What lines of the listing below contain the word "Given"? Copy each of them out.

MATERIAL FOR THE TASK
::::::

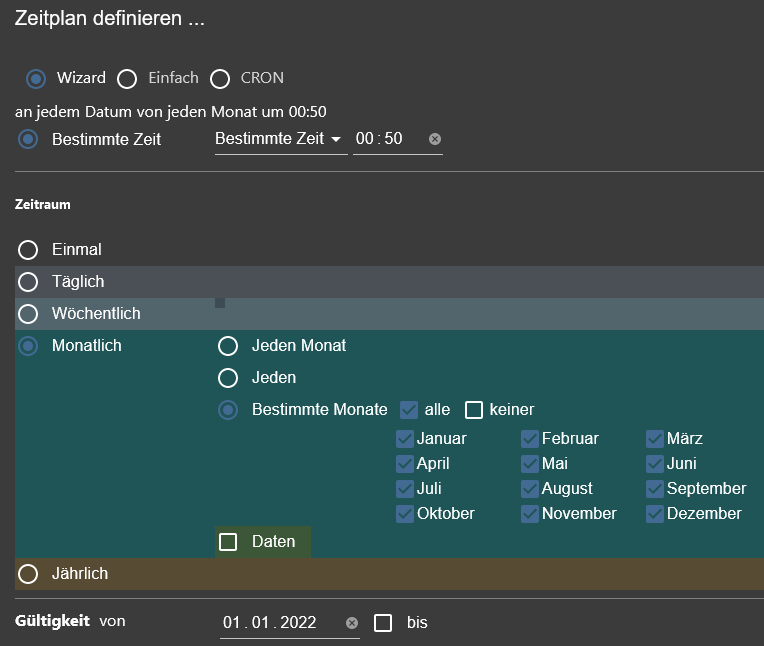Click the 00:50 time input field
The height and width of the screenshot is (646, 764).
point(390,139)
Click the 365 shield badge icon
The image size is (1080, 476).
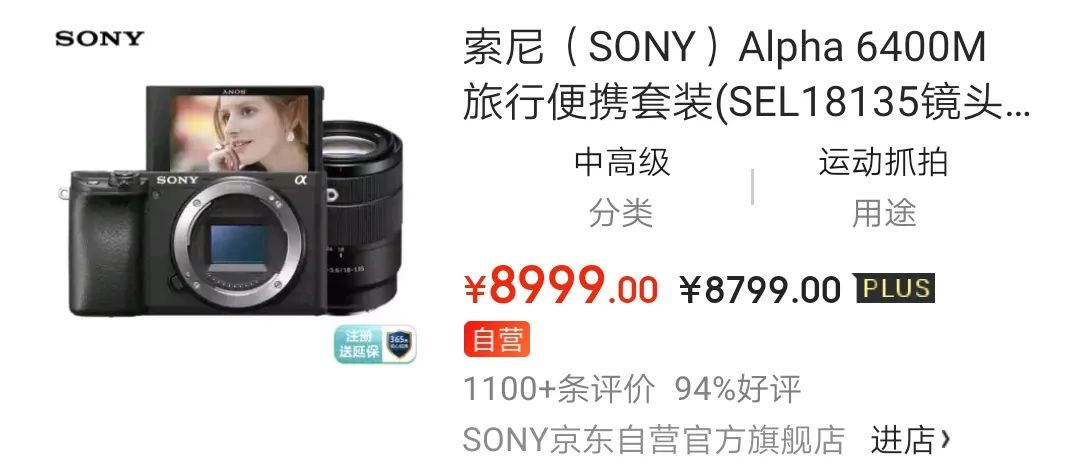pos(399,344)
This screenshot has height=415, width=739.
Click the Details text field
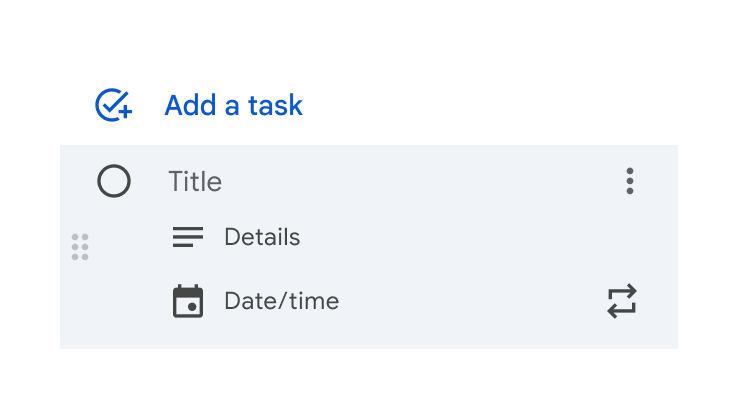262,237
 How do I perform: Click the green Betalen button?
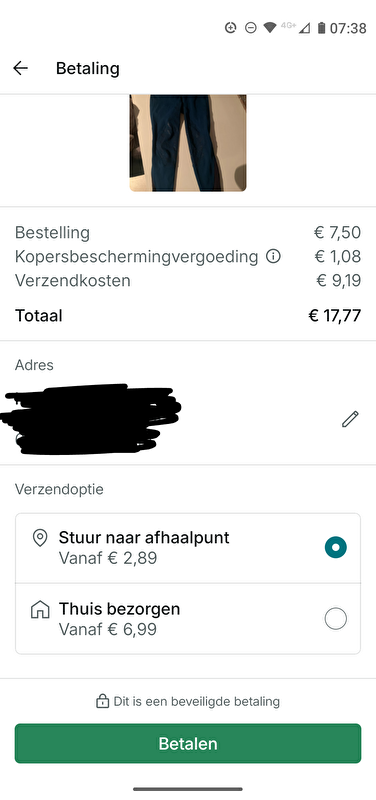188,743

::::::

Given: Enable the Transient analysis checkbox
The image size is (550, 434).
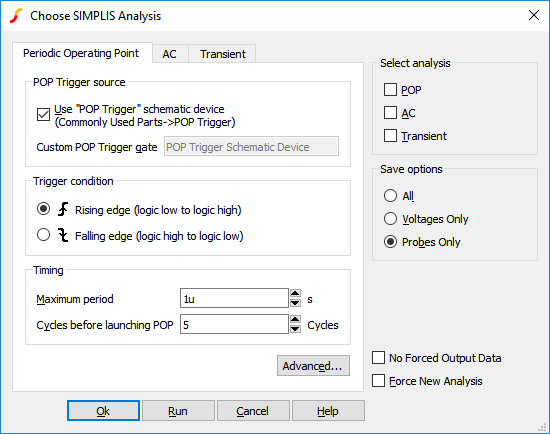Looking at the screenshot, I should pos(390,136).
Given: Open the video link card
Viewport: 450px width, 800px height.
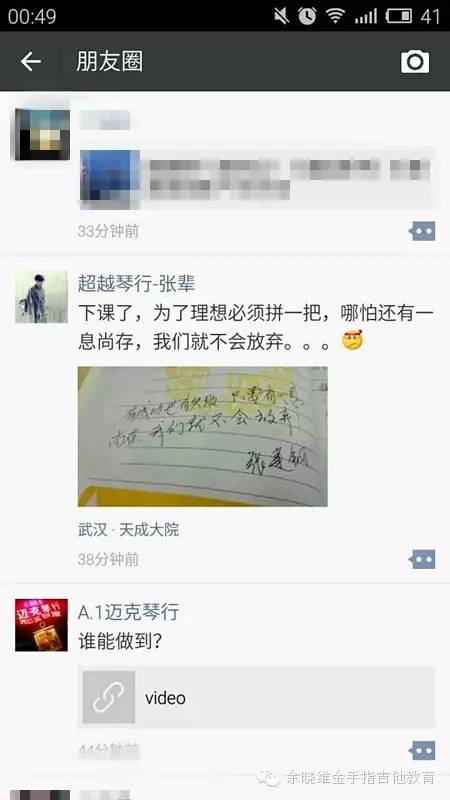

::::::

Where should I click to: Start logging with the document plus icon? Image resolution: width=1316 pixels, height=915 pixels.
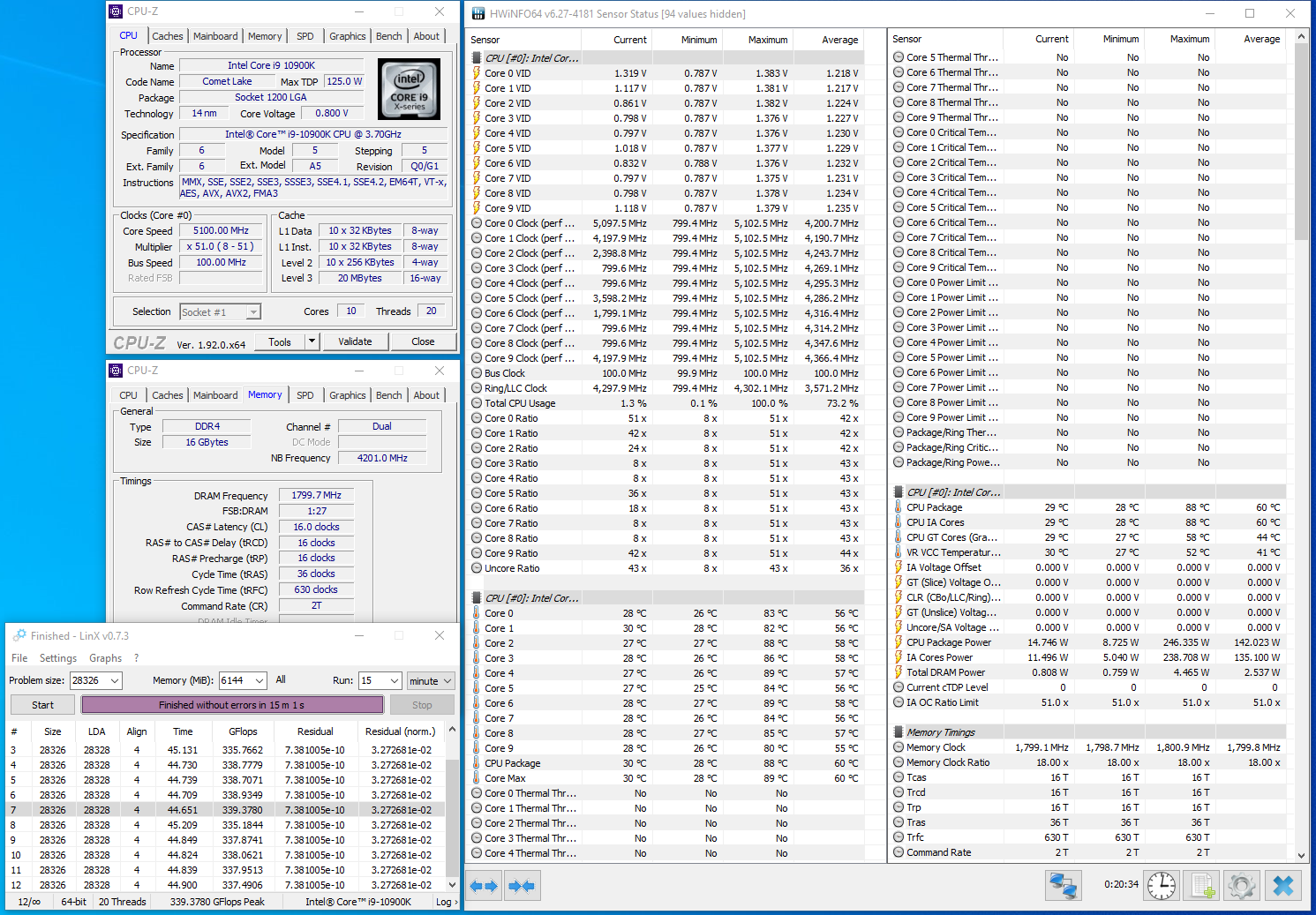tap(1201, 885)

::::::

SOLUTION TO THIS TASK
Given: Enable the Transient analysis checkbox
Given: Open the video link card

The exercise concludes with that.